▶ **Source excerpt**
┌────────
Globally there is increasing emphasis on the production and publication of academic research. As Kearney (2007:8) highlights: "today, unprecedented emphasis is being placed on research as key motor for advancing the knowledge society and its offspring, the knowledge economy". In academia 'productivity' appears to have become synonymous with research publication, and many academics are measured by the number of publications or 'productivity units' they produce. Thus, publication seems to have become the end-point of much research.
At the same time, however, there also appears to be a growing awareness among some academics that knowledge production and scholarly dissemination of knowledge about what needs to be done or improved is not sufficient to bring about the desired outcomes. In other words, changes recommended in academic research literature often do not appear to make any substantive difference to many of the problems that are being researched.
To illustrate, in the case of HIV&AIDS prevention, funders who invested vast amounts of money in prevention research in Africa are now concerned about why the evidence of promising interventions described in reports and disseminated through academic literature has not translated into a significant decrease in prevalence rates. Hence there are concerns about whether the research is making any real contribution to social change (Audoin, 2011; Koch, 2011). Tragically, in this case, as American historian Howard Zinn wrote, "We publish while others perish" (Phelps, 2010).
A similar disquiet is reflected in the 2012 theme of one of the most influential international educational research events, the American Educational Research Association (AERA) Annual Meeting. The theme of this year's meeting is "Non Satis Scire: To Know Is Not Enough" and, in their call for submissions, Ball & Tyson (2011:198) argue:
While we as education researchers wholeheartedly agree that "to know" is critically important, we also recognize that ... we ... need to act effectively on what we know... . In these times when far too many children and adults in our global society have suffered -and continue to suffer - marginalization, neglect, and denigration, we must be vigilant in ensuring that our research is seen in the language of policy and legislation, as well as in the actions of teachers, administrators, school boards, parent groups, community organizers, foundations, and government officials. Likewise, in the South African context Mitchell (2008) has called for educational researchers to engage critically with questions of their own social responsibility, and this has been taken up by De Lange (2012:1), who in the call for papers for this special issue of the South African Journal of Education asks: "But what if the educational researcher, through the chosen methodology, could, at the same time, contribute to social change?"
In her presidential address at the 2012 AERA Annual Meeting, "To Know Is Not Enough: Knowledge, Power, and the Zone of Generativity", Ball (2012) put forward the concept of the Zone of Generativity as a way forward in making the link between what researchers know and recommend and what the researchers' work should actually do for the general well-being of others in society. Ball (2012) proposed that researchers should engage in a self-reflexive process of "reflection", "introspection", "critique" and developing "personal voice" to move beyond advocating change to becoming agents of change. Ball (2012) also drew attention to this self-reflexive "generativity" as being the opposite of what the psychosocial theorist Erik Erikson describes as "self-absorption" (Sdorow, 1998:139).
In our view, the notion of generativity serves as a counterpoint to the current pervasive emphasis on academic 'productivity', a term that has commercial connotations with the measurement of worker efficiency in business or the rate at which goods are manufactured.1 In contrast, generativity connotes creativity and a calling to contribute to the well-being of others, particularly younger people.2 For us, as South African educational researchers and educators, the idea of academic generativity is infinitely more inspiring than academic productivity!
└────────
▶ **Entries shown**
┌────────
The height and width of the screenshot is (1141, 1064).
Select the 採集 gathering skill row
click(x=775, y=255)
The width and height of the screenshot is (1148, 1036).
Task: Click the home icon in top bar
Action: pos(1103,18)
└────────
▶ **Goals**
(a) In the excerpt on academic generativity, what was the theme of the 2012 AERA Annual Meeting?
(b) Translate into Spanish this sentence from the excerpt on academic generativity: "Thus, publication seems to have become the end-point of much research."
(c) Using the excerpt on academic generativity, explain why the authors find academic generativity more inspiring than academic productivity.

▶ **Exercise responses**
(a) "Non Satis Scire: To Know Is Not Enough"

(b) Así, la publicación parece haberse convertido en el punto final de gran parte de la investigación.

(c) The term productivity has commercial connotations tied to measuring worker efficiency in business or the rate at which goods are manufactured. Generativity, by contrast, connotes creativity and a calling to contribute to the well-being of others, particularly younger people.